:: Problem to work on ::
Write out the listing below without any change, starting with the line that contains "The height and width of the screenshot is (289, 616)." and continuing through the line that contains "tap(349, 17)", and reproduce only those lines.

:: Entries shown ::

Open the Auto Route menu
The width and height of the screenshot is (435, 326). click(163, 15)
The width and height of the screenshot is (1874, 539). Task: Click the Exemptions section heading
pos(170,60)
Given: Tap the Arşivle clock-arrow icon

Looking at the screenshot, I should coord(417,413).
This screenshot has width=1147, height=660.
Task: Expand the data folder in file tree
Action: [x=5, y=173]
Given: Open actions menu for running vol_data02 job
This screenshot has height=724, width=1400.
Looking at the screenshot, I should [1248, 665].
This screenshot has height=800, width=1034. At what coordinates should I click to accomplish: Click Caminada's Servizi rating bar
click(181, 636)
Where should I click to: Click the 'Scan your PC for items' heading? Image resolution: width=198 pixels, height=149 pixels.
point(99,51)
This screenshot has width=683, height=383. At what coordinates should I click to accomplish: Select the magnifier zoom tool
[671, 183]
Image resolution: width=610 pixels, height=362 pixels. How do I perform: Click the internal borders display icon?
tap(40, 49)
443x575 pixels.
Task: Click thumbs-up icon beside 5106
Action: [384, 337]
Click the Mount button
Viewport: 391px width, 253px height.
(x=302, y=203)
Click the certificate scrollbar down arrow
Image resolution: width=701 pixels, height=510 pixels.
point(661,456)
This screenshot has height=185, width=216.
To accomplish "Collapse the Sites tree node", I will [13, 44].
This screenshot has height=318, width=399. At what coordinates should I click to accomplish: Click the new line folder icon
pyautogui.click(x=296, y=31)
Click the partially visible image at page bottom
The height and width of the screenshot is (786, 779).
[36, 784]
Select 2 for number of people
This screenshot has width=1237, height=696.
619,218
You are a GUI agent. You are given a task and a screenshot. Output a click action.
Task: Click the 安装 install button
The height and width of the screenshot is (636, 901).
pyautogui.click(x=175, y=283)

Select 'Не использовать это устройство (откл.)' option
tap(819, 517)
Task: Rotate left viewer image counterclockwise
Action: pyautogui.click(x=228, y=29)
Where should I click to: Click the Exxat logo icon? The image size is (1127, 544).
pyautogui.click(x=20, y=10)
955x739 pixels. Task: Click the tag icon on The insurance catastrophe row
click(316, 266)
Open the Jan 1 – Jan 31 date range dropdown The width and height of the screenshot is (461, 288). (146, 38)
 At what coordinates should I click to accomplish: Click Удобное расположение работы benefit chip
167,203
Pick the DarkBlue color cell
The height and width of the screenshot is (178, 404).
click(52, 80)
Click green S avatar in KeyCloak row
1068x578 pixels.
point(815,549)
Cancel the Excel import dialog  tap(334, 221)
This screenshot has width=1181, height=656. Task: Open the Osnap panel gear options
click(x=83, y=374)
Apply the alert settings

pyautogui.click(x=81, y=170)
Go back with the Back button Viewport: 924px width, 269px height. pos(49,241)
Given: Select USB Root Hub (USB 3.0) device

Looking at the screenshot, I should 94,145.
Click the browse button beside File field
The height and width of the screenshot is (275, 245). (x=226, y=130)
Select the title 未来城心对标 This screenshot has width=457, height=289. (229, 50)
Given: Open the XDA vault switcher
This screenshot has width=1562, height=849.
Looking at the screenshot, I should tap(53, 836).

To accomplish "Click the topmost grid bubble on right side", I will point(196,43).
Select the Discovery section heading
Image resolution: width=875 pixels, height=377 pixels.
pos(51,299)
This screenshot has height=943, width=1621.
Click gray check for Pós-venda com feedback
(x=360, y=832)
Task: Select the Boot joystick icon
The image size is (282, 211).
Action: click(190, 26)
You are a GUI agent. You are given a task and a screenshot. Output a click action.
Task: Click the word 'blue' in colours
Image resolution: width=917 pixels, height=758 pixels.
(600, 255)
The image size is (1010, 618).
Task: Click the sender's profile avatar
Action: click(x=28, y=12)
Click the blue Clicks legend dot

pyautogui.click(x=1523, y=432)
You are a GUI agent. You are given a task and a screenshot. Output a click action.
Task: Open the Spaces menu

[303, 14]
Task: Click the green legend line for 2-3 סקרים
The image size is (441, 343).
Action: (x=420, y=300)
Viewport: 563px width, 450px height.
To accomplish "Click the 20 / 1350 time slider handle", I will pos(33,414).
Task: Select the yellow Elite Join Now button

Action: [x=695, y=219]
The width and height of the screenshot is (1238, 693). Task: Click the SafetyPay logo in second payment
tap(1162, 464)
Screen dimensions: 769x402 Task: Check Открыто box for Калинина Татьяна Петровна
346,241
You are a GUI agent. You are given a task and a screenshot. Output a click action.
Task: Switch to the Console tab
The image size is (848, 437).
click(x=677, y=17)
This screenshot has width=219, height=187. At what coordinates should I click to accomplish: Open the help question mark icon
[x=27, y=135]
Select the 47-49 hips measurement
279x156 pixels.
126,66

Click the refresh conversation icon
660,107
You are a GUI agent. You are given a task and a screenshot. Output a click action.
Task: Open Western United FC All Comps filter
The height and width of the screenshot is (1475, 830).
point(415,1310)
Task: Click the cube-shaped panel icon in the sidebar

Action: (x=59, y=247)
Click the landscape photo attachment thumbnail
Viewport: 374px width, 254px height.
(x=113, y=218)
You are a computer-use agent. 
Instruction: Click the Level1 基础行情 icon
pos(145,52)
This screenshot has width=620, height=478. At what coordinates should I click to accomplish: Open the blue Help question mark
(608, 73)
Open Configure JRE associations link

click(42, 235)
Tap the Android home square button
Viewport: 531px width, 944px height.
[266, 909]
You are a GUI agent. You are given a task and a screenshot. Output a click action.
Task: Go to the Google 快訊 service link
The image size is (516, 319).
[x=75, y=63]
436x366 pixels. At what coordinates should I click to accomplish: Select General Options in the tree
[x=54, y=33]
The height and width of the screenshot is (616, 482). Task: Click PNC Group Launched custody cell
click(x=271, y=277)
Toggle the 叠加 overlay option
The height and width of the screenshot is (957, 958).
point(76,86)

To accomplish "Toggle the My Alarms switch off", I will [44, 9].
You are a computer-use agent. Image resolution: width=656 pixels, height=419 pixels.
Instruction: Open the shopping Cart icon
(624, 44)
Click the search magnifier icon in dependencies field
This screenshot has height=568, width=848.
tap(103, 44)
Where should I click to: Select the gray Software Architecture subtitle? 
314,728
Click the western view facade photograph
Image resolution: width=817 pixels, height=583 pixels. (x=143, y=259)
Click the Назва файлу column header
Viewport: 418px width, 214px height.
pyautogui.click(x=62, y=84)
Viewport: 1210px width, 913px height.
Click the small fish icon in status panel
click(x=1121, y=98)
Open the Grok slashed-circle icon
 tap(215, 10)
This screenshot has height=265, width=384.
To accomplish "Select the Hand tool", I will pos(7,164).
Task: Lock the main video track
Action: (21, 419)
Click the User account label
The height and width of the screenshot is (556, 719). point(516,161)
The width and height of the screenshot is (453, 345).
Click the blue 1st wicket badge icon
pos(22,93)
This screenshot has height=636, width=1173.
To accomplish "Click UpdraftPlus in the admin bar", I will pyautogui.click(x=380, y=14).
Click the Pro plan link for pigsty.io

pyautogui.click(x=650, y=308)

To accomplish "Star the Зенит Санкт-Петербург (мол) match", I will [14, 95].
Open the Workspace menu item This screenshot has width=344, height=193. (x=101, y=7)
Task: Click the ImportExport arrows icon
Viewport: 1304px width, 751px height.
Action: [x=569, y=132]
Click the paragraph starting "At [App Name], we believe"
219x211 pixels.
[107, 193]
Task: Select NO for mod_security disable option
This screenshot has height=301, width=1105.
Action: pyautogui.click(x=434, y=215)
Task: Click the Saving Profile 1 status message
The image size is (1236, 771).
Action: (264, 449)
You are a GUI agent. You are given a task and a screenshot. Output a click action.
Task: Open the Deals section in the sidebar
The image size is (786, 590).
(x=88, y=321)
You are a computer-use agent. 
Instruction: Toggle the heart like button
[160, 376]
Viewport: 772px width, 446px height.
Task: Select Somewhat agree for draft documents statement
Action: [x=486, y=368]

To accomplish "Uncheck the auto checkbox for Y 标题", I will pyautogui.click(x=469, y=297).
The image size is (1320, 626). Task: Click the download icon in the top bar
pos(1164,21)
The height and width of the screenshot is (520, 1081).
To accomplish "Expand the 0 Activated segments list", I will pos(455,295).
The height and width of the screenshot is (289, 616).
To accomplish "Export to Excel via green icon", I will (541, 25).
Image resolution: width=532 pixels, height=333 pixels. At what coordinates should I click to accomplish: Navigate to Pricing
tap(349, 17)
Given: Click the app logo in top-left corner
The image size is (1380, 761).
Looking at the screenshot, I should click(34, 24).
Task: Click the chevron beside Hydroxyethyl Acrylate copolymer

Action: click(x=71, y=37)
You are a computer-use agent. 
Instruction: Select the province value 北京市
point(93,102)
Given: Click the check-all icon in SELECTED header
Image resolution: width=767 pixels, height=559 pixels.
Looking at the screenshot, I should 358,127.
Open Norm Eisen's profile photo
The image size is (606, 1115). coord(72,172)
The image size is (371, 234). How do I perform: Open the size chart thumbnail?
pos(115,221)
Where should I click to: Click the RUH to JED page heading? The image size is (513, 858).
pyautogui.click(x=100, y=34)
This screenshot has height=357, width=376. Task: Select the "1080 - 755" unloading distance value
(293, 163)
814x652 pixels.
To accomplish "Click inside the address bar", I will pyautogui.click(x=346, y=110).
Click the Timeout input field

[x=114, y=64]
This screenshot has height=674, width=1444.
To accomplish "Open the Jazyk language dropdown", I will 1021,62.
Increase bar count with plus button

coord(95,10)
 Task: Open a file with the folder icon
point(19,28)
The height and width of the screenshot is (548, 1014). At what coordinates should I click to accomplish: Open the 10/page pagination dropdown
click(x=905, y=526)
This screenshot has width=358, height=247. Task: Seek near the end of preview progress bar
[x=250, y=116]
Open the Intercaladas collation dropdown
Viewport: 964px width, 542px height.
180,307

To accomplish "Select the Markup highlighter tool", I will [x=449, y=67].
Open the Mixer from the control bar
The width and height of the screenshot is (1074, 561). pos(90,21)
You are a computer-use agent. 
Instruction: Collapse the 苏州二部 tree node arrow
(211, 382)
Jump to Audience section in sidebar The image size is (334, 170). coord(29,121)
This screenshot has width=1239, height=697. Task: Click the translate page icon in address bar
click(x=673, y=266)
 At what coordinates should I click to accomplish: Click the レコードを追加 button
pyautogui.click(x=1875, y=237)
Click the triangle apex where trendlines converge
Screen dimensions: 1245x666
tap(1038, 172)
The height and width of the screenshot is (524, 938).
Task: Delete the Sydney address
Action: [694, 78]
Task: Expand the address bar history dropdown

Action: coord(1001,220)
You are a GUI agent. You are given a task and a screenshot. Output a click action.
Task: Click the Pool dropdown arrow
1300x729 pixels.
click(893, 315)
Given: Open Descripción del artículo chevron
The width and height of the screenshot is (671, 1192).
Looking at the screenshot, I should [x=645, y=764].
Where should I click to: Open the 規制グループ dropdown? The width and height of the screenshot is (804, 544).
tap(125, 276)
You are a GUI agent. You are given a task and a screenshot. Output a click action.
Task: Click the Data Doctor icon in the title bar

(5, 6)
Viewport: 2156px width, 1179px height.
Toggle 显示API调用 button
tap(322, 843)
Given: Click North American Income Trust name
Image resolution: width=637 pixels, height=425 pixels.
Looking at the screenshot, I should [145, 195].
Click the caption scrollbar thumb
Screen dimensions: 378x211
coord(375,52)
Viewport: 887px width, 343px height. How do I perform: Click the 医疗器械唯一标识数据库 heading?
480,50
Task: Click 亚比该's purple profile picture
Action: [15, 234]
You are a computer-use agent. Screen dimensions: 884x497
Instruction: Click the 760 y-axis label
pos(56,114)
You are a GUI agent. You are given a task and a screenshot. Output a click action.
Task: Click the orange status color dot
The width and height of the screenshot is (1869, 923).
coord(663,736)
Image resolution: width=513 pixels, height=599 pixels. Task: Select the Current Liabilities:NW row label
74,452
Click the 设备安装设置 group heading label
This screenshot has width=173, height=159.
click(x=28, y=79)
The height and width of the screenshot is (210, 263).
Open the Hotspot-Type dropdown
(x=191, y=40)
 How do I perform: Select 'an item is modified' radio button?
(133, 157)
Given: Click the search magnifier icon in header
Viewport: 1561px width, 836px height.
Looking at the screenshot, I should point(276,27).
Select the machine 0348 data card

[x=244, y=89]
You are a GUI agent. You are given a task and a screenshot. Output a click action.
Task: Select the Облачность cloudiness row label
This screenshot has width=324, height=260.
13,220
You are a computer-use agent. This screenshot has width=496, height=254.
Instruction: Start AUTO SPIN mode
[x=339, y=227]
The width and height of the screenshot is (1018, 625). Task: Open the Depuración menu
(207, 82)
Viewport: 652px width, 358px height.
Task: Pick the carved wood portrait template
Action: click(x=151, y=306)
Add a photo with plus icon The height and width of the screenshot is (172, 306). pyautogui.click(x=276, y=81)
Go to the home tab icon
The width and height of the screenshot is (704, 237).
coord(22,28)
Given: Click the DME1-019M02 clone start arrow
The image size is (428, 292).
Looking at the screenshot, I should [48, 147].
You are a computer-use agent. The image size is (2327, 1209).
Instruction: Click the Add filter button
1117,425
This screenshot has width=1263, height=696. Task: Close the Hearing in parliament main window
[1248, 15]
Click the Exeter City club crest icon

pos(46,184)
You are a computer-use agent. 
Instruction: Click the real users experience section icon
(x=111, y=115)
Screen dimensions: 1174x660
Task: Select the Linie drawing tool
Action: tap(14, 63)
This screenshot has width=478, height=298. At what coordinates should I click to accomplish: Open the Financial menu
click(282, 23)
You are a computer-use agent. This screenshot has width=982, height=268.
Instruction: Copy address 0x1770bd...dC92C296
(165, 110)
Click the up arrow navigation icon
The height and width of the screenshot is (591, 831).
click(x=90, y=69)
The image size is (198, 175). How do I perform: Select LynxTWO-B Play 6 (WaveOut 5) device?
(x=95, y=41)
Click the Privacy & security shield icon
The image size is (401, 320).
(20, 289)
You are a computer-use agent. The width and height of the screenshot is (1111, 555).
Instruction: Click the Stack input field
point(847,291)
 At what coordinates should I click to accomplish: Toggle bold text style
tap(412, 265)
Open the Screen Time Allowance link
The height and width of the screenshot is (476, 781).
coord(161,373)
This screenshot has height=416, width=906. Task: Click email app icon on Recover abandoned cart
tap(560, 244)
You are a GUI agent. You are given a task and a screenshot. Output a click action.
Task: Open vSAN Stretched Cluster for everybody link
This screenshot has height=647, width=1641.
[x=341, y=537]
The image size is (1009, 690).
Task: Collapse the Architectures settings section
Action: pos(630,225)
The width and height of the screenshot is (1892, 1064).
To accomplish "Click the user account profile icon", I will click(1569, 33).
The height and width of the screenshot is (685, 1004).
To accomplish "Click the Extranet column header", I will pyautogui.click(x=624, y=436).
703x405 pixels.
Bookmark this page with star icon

:: Answer to the problem ::
The height and width of the screenshot is (289, 616).
To accomplish "Export to Excel via green icon", I will (541, 25).
Image resolution: width=532 pixels, height=333 pixels. At what coordinates should I click to accomplish: Navigate to Pricing
tap(349, 17)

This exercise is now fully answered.